Start of Dataset

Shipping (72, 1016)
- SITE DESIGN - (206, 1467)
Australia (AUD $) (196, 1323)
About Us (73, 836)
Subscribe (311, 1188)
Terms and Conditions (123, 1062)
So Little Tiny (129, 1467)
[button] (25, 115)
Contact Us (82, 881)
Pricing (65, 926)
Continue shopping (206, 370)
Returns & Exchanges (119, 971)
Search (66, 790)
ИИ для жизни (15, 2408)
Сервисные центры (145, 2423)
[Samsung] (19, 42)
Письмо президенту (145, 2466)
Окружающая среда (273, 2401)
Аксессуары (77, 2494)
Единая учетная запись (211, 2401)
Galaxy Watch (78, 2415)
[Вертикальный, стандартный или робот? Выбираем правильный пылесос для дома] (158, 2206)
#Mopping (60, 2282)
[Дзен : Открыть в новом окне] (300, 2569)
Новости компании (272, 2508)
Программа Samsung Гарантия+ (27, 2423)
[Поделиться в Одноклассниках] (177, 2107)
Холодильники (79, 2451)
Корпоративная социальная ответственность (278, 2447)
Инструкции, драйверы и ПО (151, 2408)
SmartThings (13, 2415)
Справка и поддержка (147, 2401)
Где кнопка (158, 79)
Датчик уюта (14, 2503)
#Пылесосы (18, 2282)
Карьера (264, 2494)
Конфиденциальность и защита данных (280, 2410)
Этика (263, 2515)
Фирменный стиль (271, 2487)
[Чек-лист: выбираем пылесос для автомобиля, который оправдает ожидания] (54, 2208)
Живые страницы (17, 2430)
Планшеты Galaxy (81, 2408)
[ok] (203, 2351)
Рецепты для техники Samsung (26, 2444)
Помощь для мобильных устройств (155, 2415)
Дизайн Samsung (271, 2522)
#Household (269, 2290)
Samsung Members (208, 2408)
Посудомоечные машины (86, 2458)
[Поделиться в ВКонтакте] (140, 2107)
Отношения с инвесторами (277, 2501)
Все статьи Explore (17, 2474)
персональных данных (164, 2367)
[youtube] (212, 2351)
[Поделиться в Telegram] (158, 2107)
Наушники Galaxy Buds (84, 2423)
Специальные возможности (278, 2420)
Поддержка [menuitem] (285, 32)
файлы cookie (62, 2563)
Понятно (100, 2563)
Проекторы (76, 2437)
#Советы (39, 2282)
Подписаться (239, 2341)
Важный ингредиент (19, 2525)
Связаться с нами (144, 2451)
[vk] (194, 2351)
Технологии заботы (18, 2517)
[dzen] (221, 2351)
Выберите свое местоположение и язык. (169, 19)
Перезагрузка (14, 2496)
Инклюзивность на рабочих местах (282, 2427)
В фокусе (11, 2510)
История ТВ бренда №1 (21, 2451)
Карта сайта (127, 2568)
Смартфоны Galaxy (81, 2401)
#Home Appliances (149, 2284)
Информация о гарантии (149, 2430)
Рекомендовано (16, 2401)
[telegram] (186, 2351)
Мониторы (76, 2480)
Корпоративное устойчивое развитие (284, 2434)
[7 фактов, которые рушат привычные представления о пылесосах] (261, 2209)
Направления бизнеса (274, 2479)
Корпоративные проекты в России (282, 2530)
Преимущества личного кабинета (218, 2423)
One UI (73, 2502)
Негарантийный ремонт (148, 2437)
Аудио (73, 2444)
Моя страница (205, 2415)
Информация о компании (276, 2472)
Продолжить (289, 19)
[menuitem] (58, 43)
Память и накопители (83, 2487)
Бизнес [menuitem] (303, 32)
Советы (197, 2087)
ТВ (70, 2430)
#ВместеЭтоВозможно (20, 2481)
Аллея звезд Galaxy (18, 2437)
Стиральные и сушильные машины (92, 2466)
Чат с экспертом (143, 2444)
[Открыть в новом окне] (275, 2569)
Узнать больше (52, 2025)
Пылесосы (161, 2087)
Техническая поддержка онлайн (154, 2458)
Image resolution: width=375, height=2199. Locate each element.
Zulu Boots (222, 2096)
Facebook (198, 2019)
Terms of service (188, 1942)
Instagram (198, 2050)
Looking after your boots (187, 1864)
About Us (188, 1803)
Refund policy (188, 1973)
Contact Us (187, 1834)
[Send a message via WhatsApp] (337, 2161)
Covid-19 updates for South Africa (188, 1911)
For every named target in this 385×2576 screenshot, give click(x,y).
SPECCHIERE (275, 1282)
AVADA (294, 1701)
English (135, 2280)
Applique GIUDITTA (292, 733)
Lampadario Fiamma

End of Dataset

* What you should do
Find every line in the records that contains the word "машины"; copy those lines.

* Exercise output
Посудомоечные машины (86, 2458)
Стиральные и сушильные машины (92, 2466)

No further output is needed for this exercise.